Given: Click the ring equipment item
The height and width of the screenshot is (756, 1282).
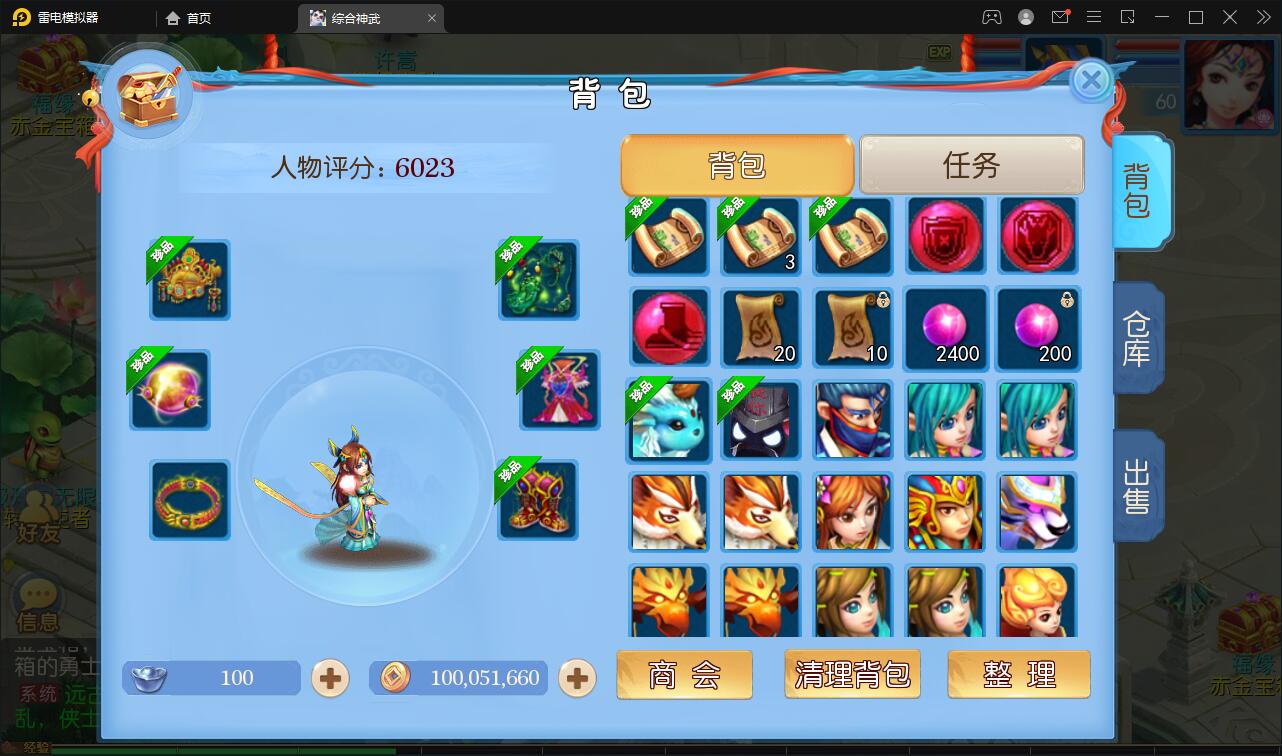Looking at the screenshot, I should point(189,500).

---

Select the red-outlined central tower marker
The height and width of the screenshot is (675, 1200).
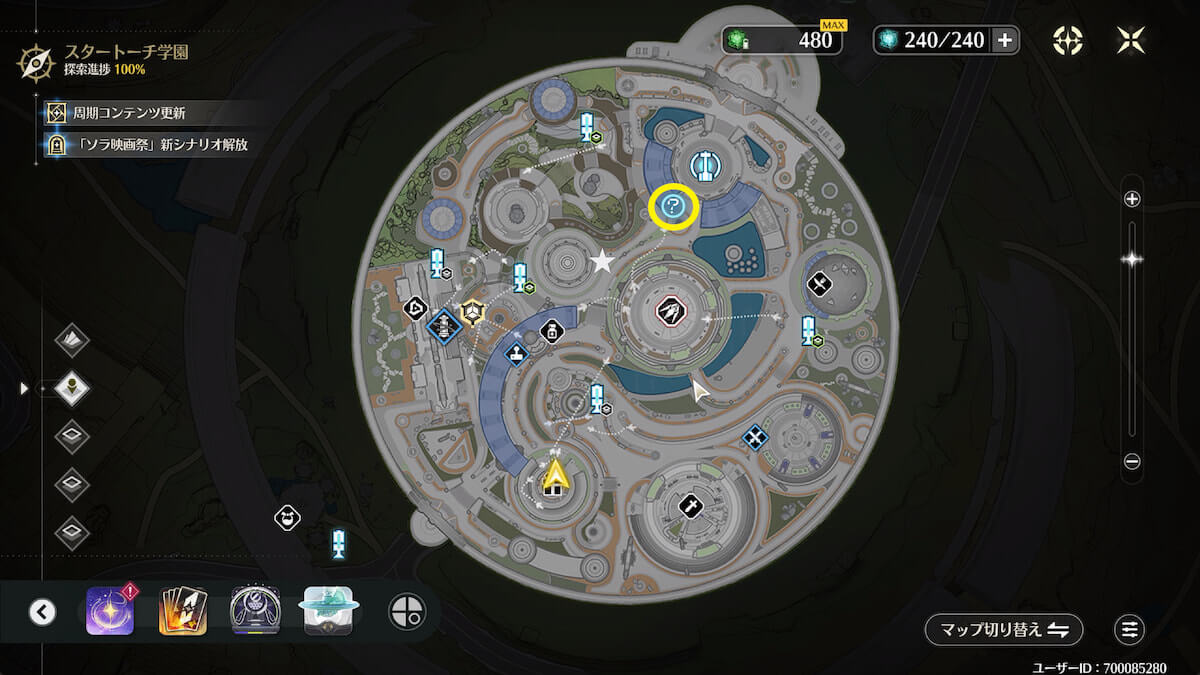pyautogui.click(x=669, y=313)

**Given instruction**
Please give again the lines from the one with "Given: Click the ring equipment item" to the one with "Looking at the", swapping "ring equipment item" for "ring equipment icon" and changing nothing else. Leave the pictures out.

**Solution to this problem**
Given: Click the ring equipment icon
The height and width of the screenshot is (756, 1282).
Looking at the screenshot, I should point(189,500).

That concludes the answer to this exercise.